Today, the pastor started a two-part series: “He Must Be/She Must Be.” The teaching is based on Ephesians Ch. 5:25-29, and it talks about the parallel between the relationship of a husband and wife and the relationship between Christ and the church-- and the pastor did not pull back any punches.

 

He gave men five principles they must abide in to meet the minimum standard of being ready for God-glorifying marriage/relationship. I’m going to touch on the points, and then I’ll give you my reaction:

 

Lead in Love

 

Love: an act of will accompanied by emotion that leads to an action on behalf of its object [of desire].

 

Real love for a woman needs to cost you something. It is not circumstantial, but consistent; it is not just emotional, it is also reinforced by action.

 

It is reinforced by action.

 

It’s tangible. It’s real.

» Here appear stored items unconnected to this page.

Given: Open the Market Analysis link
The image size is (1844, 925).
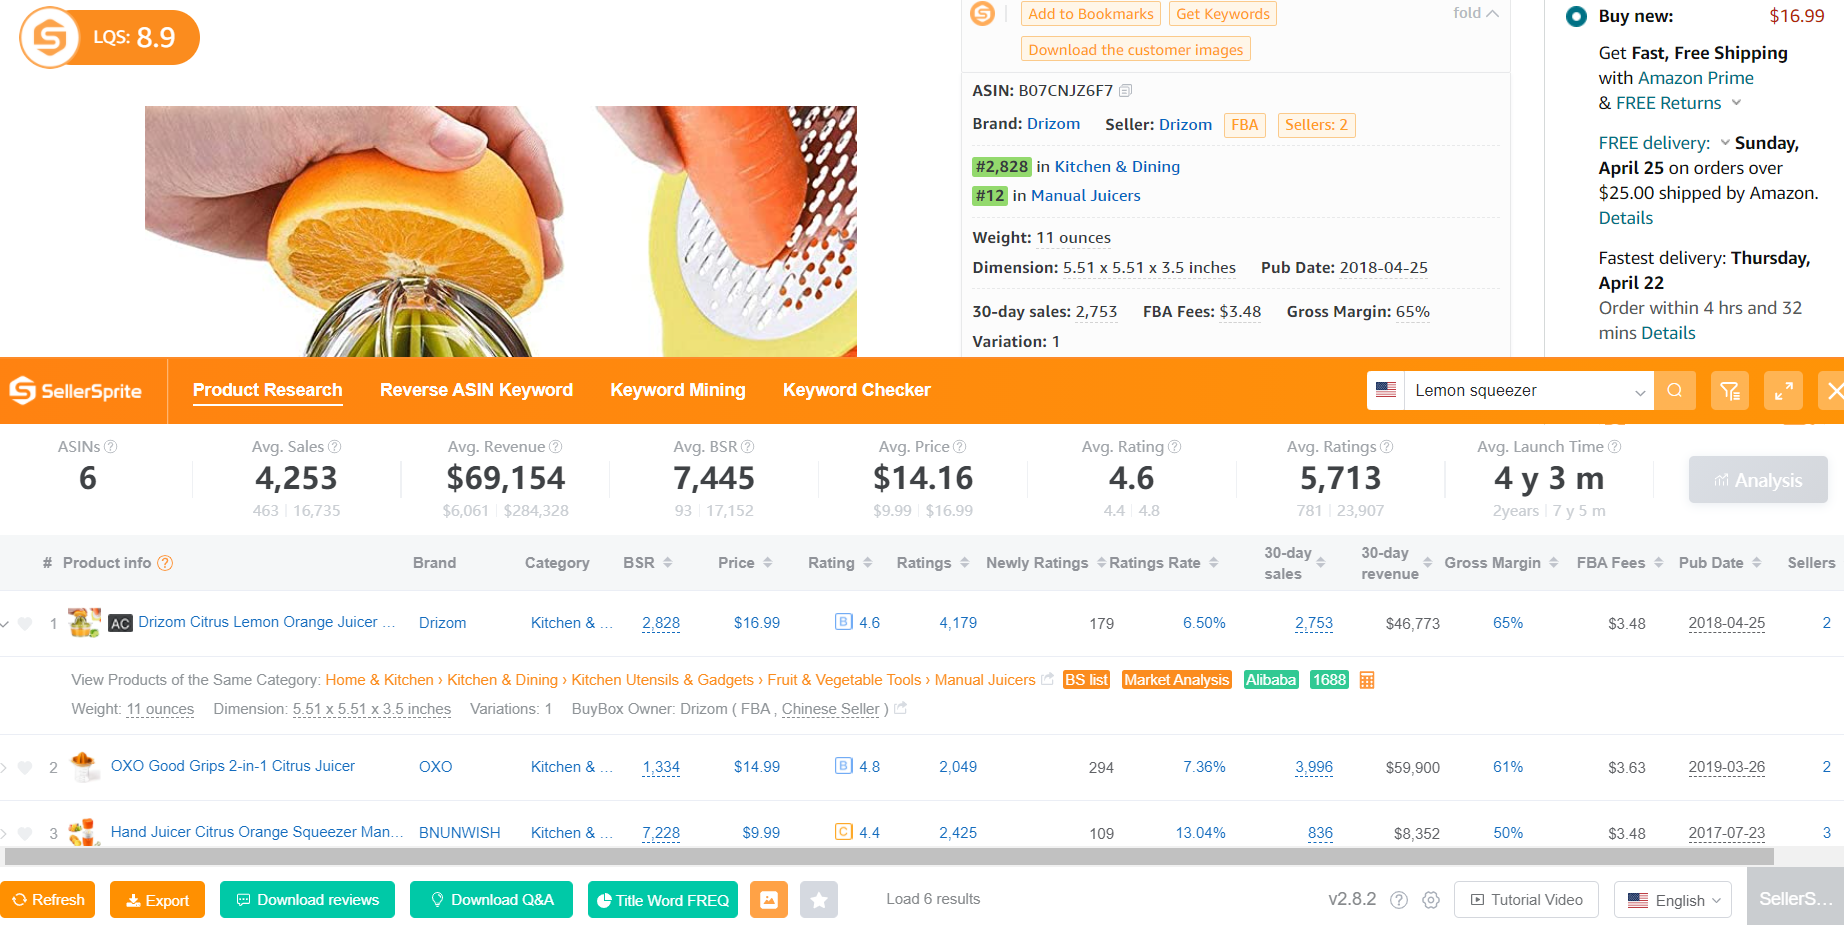Looking at the screenshot, I should [x=1176, y=680].
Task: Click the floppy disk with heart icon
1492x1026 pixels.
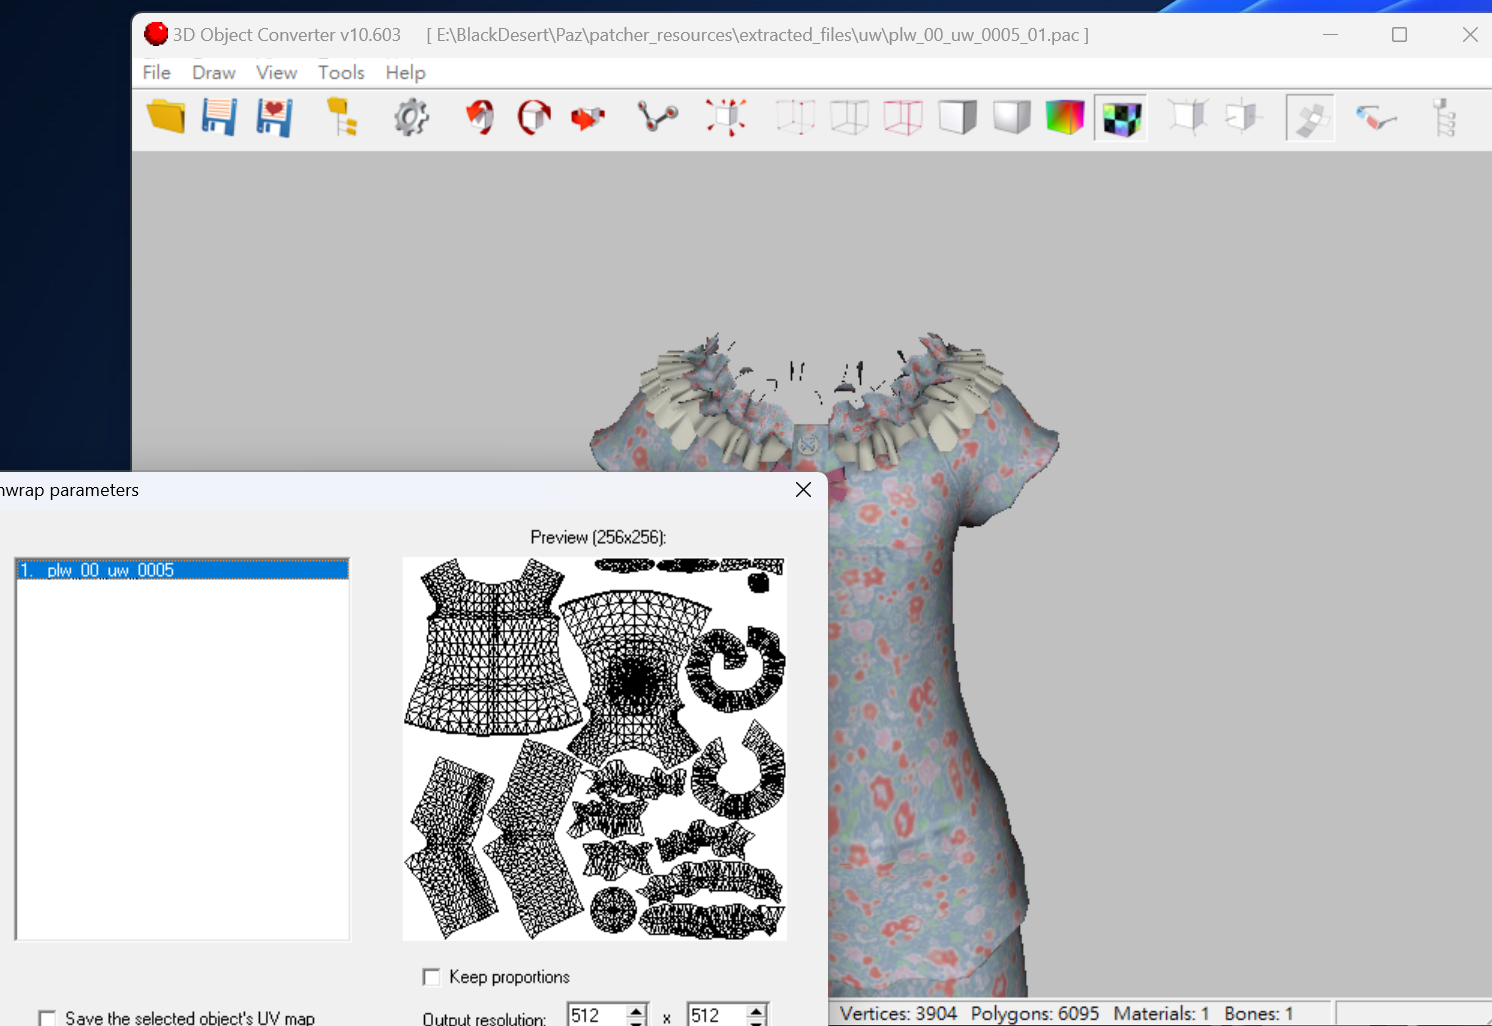Action: (273, 117)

It costs you something.

 

Lead in the Word

 

It is not the pastor’s job to uphold the principles and values of Christianity in a relationship—it’s the man leading the relationship’s job.

 

You don’t have to be a scholar. But you do need to possess a conceptual understand of the principles and truths the Bible teaches.

 

He Must Be a Protector of Purity

 

“Husbands, love your wives, just as Christ loved the church and gave himself up for her to make her holy, cleansing her by the washing with water through the Word, and to present her to himself as a radiant church, without stain or wrinkle or any other blemish, but holy and blameless.”

 

-Ephesians 5:25-27

 

Lead in Selflessness

 

Men are disillusioned by their own awesomeness. It’s an arrogance/pride/refusal to do that whole humility thing. Left unchecked, a man’s opinion of himself might increase with each passing year.

 

Woman, however, experience a contrasting phenomenon. Partially because of design and partially because of post-modern America, a woman’s opinion of herself might decrease with each passing year. Society puts a measuring stick up to woman at an incredibly young age: you must be beautiful to be noticed. This mentality can rob a woman of the ability to see her own value.

 

As men, we need to prove by our actions [see point No. 1] that we value the women we love above ourselves. Period. When man, who thinks so highly of himself, can prove to a woman, who may think less of herself, that he values her more than himself… well it’s basically awesome.

 

Lead in Intimacy

 

Intimacy is letting someone into an area of your heart inside which you don’t let anyone else enter. You then fiercely protect that area of who you are—that is a place that is meant just for that one person. This type of fiercely guarded intimacy leads to a relationship full of trust.

 

My Reaction

 

Walking into the service, I felt comfortable and genuinely interested in the topic at hand. Walking out of the service, I felt disoriented [read: I felt like I had been gut punched.]

 

As a guy, it’s easy to think we’re doing pretty well in this space. A common line of thinking is, “Well, I am not doing x, y, or z, so I feel like I’m Godly guy.”

 

Nope. Nadda. Gut Punch.

 

Who I am, as a man in Christ, is not decided solely by what I abstain from in this life—it’s also decided by what I do differently in this life. All of the points above are action oriented. They are also not easy.

 

I am currently reading a book by Fred Stoeker that explores issues of how a man can be a reflection of Christ in the present society. Put briefly, it’s a life long challenge. The issues discussed in this book, and the principles outlined above, are not items to scratch off the list and then forget about. It requires a lifetime of discipline and growing pains.

 

To sum, the bar has been set really, really high. I feel like I’ve been stopped midrace just to be told I have been doing it wrong, and then walked back to the starting line to begin again.

 

Luckily, I always love a good run, both metaphorically and otherwise.